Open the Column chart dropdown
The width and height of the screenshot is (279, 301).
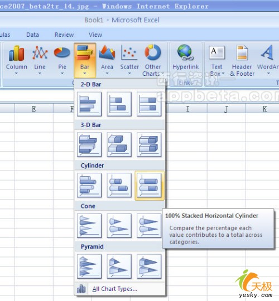point(16,60)
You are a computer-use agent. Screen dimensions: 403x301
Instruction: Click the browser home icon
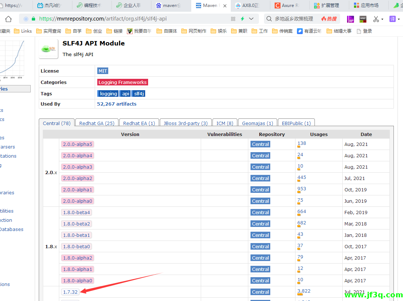point(8,19)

> **Your goal**
Give back the material above exactly, with each picture removed.

> **Your solution**
Open the Column chart dropdown
The width and height of the screenshot is (279, 301).
point(16,60)
You are a computer-use agent. Screen dimensions: 403x301
Instruction: Click the browser home icon
point(8,19)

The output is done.